The H(e)art Of (H)art

Photo of Tony Hart

Norman Antony Hart
Artist and broadcaster
b. 15 October 1925, d. 18 January 2009

For those of us who grew up in the sixties and seventies, during what we can now see to be The Golden Age Of Children's Television, Tony Hart was a central figure.

Although he had worked in television for over a decade by the time it started, it was Vision On in 1964 which made him truly famous. The programme was a strange and wonderful beast: created for deaf children (its predecessor was actually called For Deaf Children - nothing mealy-mouthed in those days, although it is rumoured that a planned sister-series called Cripple's Hour was pulled from the schedules at the last minute), it concentrated on interesting visuals.

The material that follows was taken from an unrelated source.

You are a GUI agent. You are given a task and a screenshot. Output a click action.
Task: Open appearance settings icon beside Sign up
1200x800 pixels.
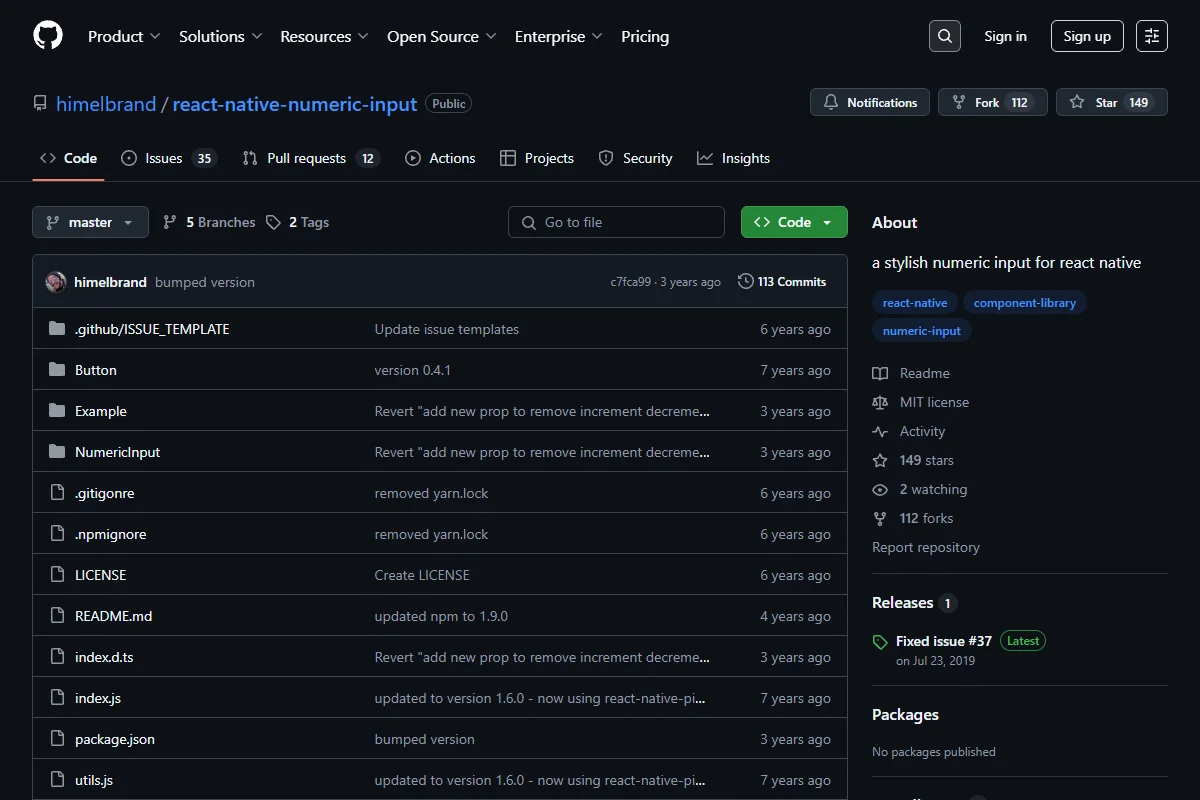point(1152,36)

In this, Hart was the master. In whatever medium he chose to work - crayons, chalks, charcoal, paint, a stick or a line-painting machine - he could produce before your very eyes images which appeared as if out of nowhere. In this he was somewhat like Rolf Harris, but whereas Harris was hyperactive to the point of mania, Tony Hart was calm, quietly-spoken and avuncular. But far from boring for all that.

That style would never find favour today, I'm afraid. Not because da kidz are too stupid, or too hypered up on blue Smarties or whatever, but simply because those running our television services into the ground are too doped up on focus groups and their own pseud selves to be able to admit that it would still work. Besides which, you're not allowed to do kids' telly now if you're over forty (which is why The Chuckle Brothers are so creepy).

Even for those of us with no discernible talent in that direction, his work could draw admiration and astonishment. I don't think any of us who watched him in those days came away empty handed - however inept we may have been ourselves - even if it was only in an enhanced ability to see the shapes and patterns in the world around us.

Many of that generation (and of the succeeding one who came across Tony Hart's work in his own series which followed after Vision On and which - amongst other things - gave Aardman Animations their own big break) have gone on record as saying that it was watching him which made them into artists, too. All I can say is that I wish I'd had an art teacher like that.

Sadly, two strokes in recent years had left Hart unable even to draw - a frustration which he faced with characteristic good grace. But, for those of us who watched, he had done enough for us down the years. Thank you, Tony.

Update: A simple, yet deeply moving, image created by ms morbo on the Beta board:

Picture of Morph (with black armband) being consoled by Chaz

(PS. I hope this isn't going to be another one of Those Years, Not out of January yet, and two obituaries in this section. Sheesh!)